他们走过修葺整洁的宽阔广场,场内装饰着植物和雕像,周围房屋门上挂着鲜亮的木招牌——蓝色的鱼、粉色的猪、成串的紫色葡萄、大块的棕色面包。不少桌椅摆在户外,人们坐在那里晒太阳,用浅底盘子吃东西,啜饮绿色玻璃杯中的饮料。随后他们穿过狭窄小巷,木头和石膏制的建筑摇摇欲坠,几乎碰到脑袋,只在头顶留下一道狭窄蓝天。他们走过几条宽阔的鹅卵石路,周围是行色匆匆的人群,道旁有成排的巨大白色建筑,看得罗根目瞪口呆。

这里并非沼泽,但雾气朦胧,这里不是森林,却密不透光,罗根从未感觉如此迷茫。他全然不知来时坐的船在哪个方向,尽管才下船不到半小时。高耸的建筑遮蔽了太阳,周围一切都似曾相识。他害怕自己会在人潮中与巴亚兹和魁失散,永远迷失方向,于是他紧跟巫师的光头,直至来到开阔地——一条宏伟的大道,远比他见过的任何一条路宽阔,两旁皆是高墙和藩篱后的白色宫殿,周围环着无数古树。

这里的人也与之前的截然不同,他们衣着光鲜亮丽,剪裁成毫无用途的奇特样子。这里的女子几乎不像人类——苍白瘦弱,裹着闪光布料,撑布的棍子在阳光下支棱八翘,无风自动。

“这是哪儿?”他冲巴亚兹叫道。就算巫师说他们在月亮上,罗根都不会惊讶。

“这是中央大道,城市的主干大道之一!它穿过市中心,直达阿金堡!”

“阿金堡?”

“要塞、宫殿和兵营,政府所在,城中之城。阿金堡是联合王国的心脏,我们正要去那儿。”

“我们去那儿?”一群带着敌意的青年男子狐疑地打量着罗根经过,“他们会让我们进去?”

“哦,当然,虽然不会心甘情愿。”

罗根艰难挤过人群,四面都是闪耀的玻璃窗格。卡莱恩最恢弘的一些建筑上也有玻璃窗,至少在他们洗劫前是有的——必须承认,后来很少见到了,好东西几乎都没了。狗子很喜欢听玻璃碎裂声,他会用长矛戳,玻璃“哗哗啦啦”让他笑得兴高采烈。

然而狗子的行为远称不上是最糟的。贝斯奥德给了麾下亲锐三天时间来洗劫城市——那是他的习惯,他们也因此拥戴他。罗根在一天前的战斗中失去了一根手指,他们用烙铁为他止血,但伤口一直抽痛、抽痛,令他发狂。这么说似乎是在为暴行找借口。他还记得当时的血腥气,汗水和烟雾的恶臭,还有尖叫声、破碎声、狂笑声。

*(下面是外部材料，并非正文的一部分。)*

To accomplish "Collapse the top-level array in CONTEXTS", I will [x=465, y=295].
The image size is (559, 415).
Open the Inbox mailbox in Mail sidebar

“行行好……”罗根身子一倾,差点摔倒。什么东西死死抱住了他的腿。是个坐在墙边的女人,衣服又脏又破,脸庞饿得发白。她怀抱一团破布似的东西——一个孩子。“行行好……”没人理会,人们有说有笑地从女人和孩子身边涌过,当脚边只有空气。“行行好……”

“我没东西给你。”他小声嘟囔。不到五跨外,一个戴高帽子的男人坐在桌旁,一边吃着热腾腾的肉菜,一边和朋友轻声谈笑。罗根看看肉菜,又看看饥肠辘辘的女人。

“罗根!跟上!”巴亚兹抓住他胳膊肘,拖他离开。

“可我们——”

“你还没发现吗?到处都有乞丐!国王需要钱,因此压榨贵族。贵族压榨地主,地主压榨农民。一些农民,年老的、病弱的,多余的儿女之流,就这样被压在最底层。太多嘴要吃饭了。他们中幸运的成了窃贼和妓女,剩下的只能乞讨为生。”